Amener les groupes armés à faire durablement la paix
En août, le président Félix Tshisekedi a envoyé une délégation d'anciens seigneurs de guerre dans la province pour négocier la paix avec la Codeco. Ces discussions ont abouti à la signature d'un engagement à cesser les hostilités et à dialoguer avec le gouvernement. Le dialogue pour résoudre les différends fonciers est essentiel pour la résolution durable du conflit et l'apaisement de la région.
L'importance de la terre en Ituri
En Ituri, la terre est une ressource précieuse et un symbole, un lien fondamental et ancestral. Elle fournit aux agriculteurs des cultures et aux éleveurs des zones de pâturage. L'incursion des animaux sur les terres cultivées, l'occupation des espaces par les éleveurs, le non-respect des pâturages et des couloirs d'abreuvement par les agriculteurs alimentent les conflits et la violence.
Absence d'encadrement légal
Il n'y a pas de registre officiel des parcelles et champs coutumiers en Ituri. La précarité des frontières est l'une des principales sources de conflits. Ce problème est exacerbé par les mouvements de populations qui tentent après de reprendre leurs terres. Que ce soit par hasard, par erreur ou intentionnellement, le non-respect des délimitations antérieures engendre régulièrement des différends.
Pilo Mulindro, un chef traditionnel hema sous protection rapprochée
"Aujourd'hui, ma vie est menacée. Je n'aime pas vivre comme ça, sous protection, mais je n'ai pas d'autre choix", avoue le chef. "La justice est le seul recours pour surmonter nos différends. Nos terres sont pleines de ressources, elles sont fertiles, mais les terres ne devraient jamais être placées au-dessus des vies humaines", plaide Pilo.
Joel Mande, un chef traditionnel lendu discute avec des gens de son ethnie
Le chef Mande est une figure de la communauté lendu de la région.

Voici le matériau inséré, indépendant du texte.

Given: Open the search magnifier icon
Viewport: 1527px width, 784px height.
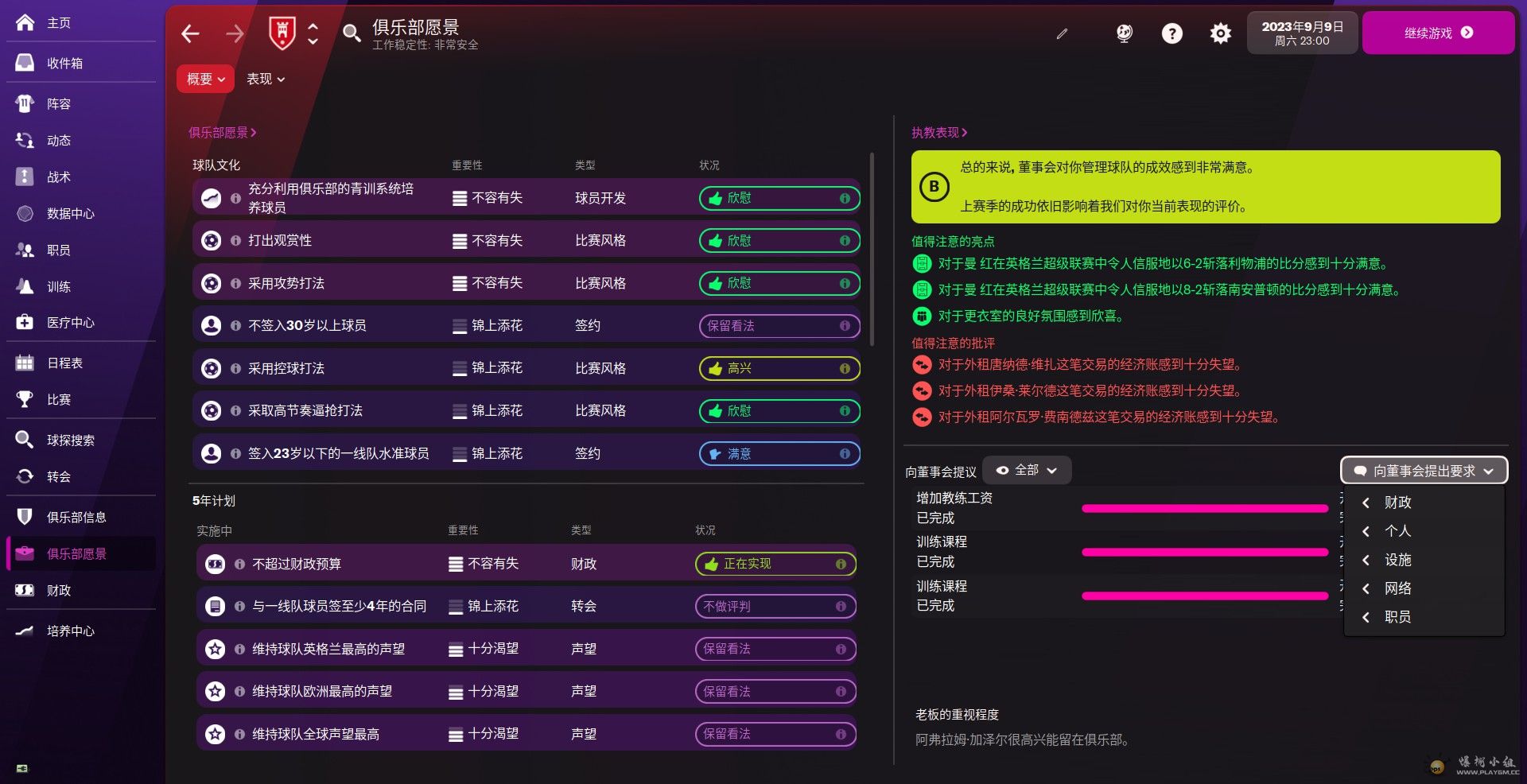Looking at the screenshot, I should pyautogui.click(x=351, y=33).
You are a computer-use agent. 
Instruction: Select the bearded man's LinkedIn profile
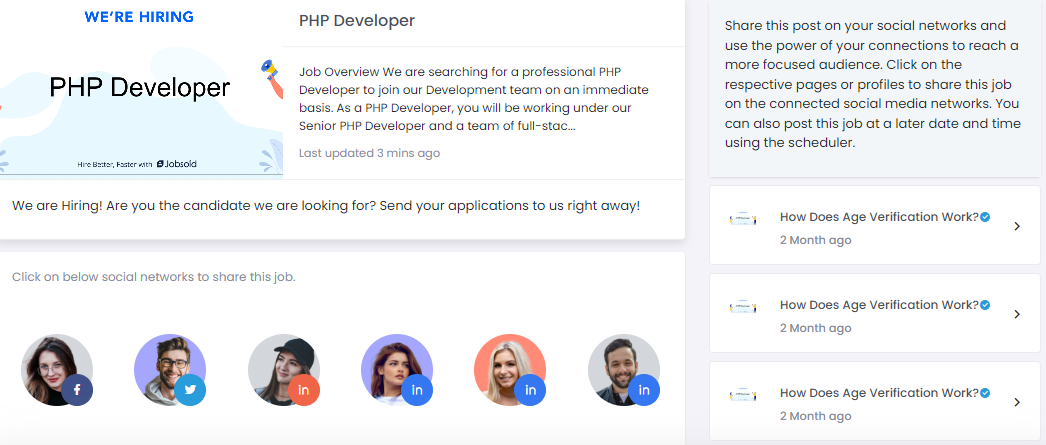tap(624, 370)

Il prône une approche modérée en faveur de la cohabitation. "Nous devons nous parler, face à face et franchement les uns avec les autres. Nous devons voir ce qui est dans les yeux de l’autre. Nous devons mettre tous nos problèmes sur la table et trouver un moyen de vivre à nouveau pacifiquement ensemble", pense-t-il.
Un garde du groupe URDPC
Le gouvernement provincial poursuit la sensibilisation au profit de la cohabitation pacifique entre les communautés lendu et hema. Ce processus a conduit à la reddition de nombreux combattants. Cependant, l’absence d’un programme de désarmement, de démobilisation et de réinsertion a conduit à la dispersion de plusieurs d’entre eux et à la reprise des hostilités.
Les attaques contre les civils ont causé la mort de 647 personnes en Ituri depuis mai 2020, d'après les Nations unies. La reprise du conflit foncier très ancien opposant Lendu et Hema plonge les deux communautés ethniques dans une spirale de violences.

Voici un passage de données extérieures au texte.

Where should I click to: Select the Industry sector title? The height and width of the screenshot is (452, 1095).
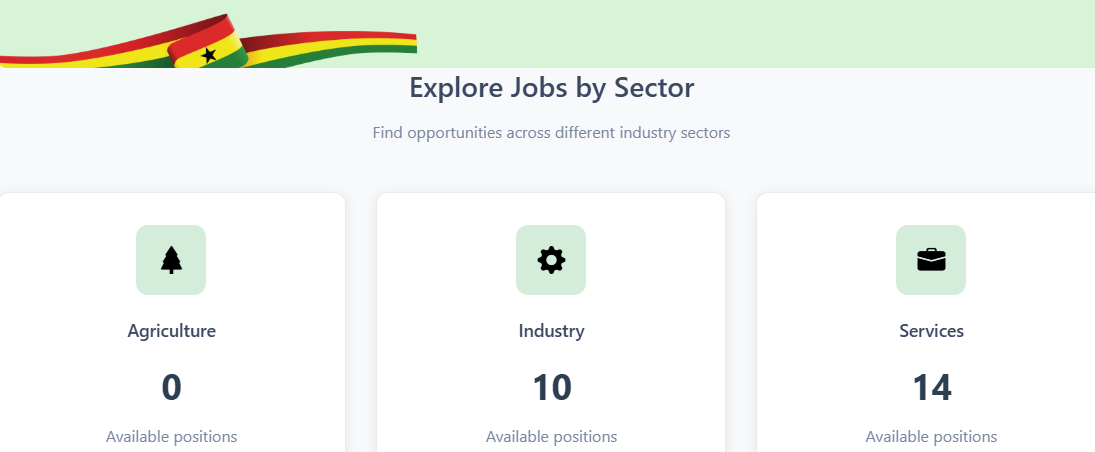[551, 331]
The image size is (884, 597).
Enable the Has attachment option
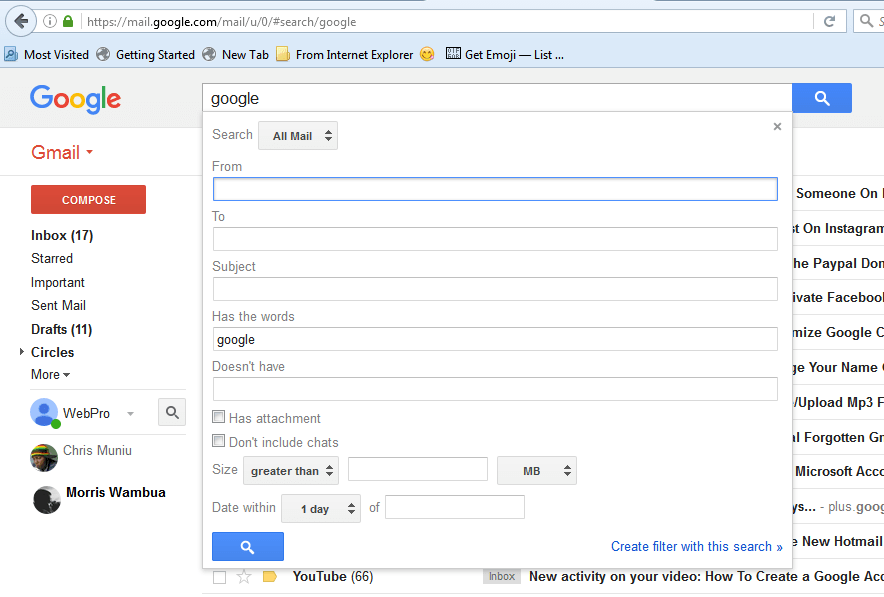pos(218,417)
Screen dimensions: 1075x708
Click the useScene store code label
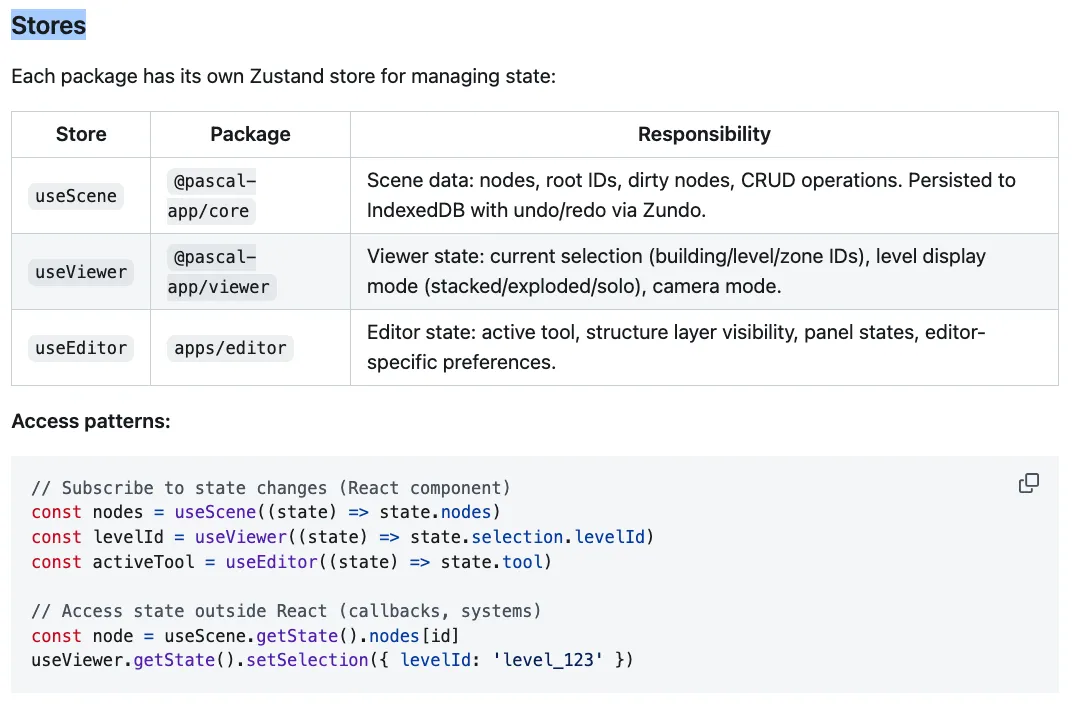pos(76,196)
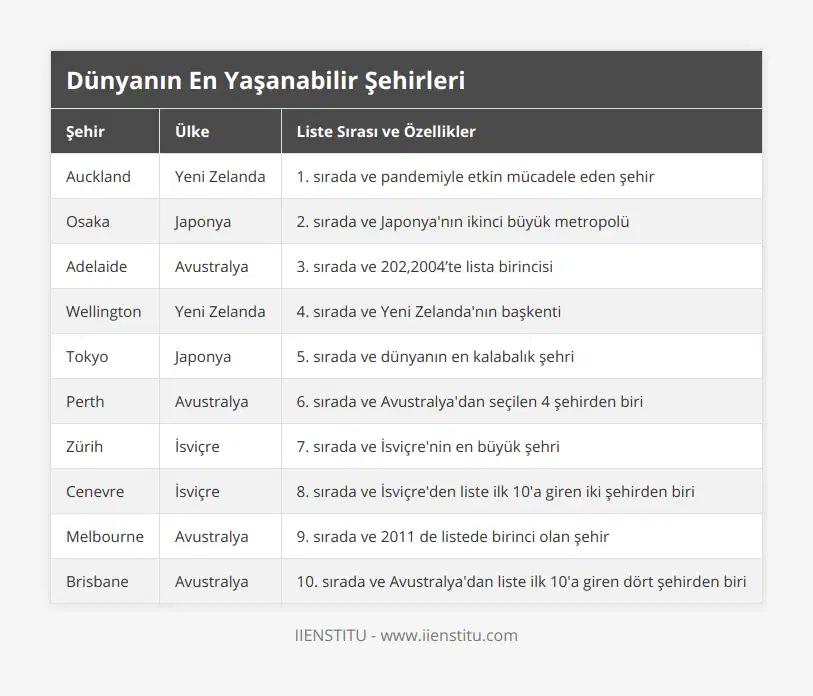Click Yeni Zelanda next to Auckland

point(221,176)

Près de 850.000 habitants ont dû prendre la fuite l'an dernier. Les Lendu sont en majorité des agriculteurs. Ils ont rejoint les terres de l'Ituri depuis la vallée du Nil Blanc au 10e siècle. Les Hema sont des éleveurs nomades qui ont immigré en Ituri depuis l'Ouganda au début du 19e siècle. Ils sont majoritaires dans la région.
Durant la colonisation belge, les Hema ont été privilégiés dans la politique de l'éducation, rendant ceux-ci puissants et en mesure de prendre le dessus à la fin de la colonisation. Alors que les négociations de paix sont dans l'impasse, des villages sont brûlés, des femmes, hommes et enfants sont violés et mutilés.